- **TASK TO CARRY OUT**:
Going down the data below, set down exactly the line with "49 9936-2490 (45, 2411)" and each line after it through the line with "[Translation missing: fr.general.slider.next_slide]"; no other lines.

Dataset entries:
*** Block opens ***
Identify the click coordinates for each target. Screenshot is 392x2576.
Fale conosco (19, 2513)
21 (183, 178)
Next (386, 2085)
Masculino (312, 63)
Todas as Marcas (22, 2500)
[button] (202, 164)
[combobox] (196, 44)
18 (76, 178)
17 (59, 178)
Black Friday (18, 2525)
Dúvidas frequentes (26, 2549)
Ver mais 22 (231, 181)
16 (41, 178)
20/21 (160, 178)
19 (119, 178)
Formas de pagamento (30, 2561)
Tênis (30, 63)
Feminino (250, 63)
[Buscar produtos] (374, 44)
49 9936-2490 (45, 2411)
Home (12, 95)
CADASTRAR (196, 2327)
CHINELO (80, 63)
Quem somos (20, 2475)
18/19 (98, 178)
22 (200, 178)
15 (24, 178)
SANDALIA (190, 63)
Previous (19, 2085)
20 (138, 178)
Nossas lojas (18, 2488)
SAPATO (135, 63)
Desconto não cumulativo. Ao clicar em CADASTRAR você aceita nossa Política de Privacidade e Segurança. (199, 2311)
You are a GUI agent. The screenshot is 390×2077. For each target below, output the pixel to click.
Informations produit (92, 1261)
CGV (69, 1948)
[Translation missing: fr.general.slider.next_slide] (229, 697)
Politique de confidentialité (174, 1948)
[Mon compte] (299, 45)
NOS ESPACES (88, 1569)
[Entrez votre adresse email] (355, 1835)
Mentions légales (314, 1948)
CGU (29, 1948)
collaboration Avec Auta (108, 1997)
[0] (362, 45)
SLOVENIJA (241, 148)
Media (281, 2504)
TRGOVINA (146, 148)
*** Block closes ***
- **OUTPUT BELOW**:
49 9936-2490 (45, 2411)
Home (12, 95)
CADASTRAR (196, 2327)
CHINELO (80, 63)
Quem somos (20, 2475)
18/19 (98, 178)
22 (200, 178)
15 (24, 178)
SANDALIA (190, 63)
Previous (19, 2085)
20 (138, 178)
Nossas lojas (18, 2488)
SAPATO (135, 63)
Desconto não cumulativo. Ao clicar em CADASTRAR você aceita nossa Política de Privacidade e Segurança. (199, 2311)
You are a GUI agent. The screenshot is 390×2077. For each target below, output the pixel to click.
Informations produit (92, 1261)
CGV (69, 1948)
[Translation missing: fr.general.slider.next_slide] (229, 697)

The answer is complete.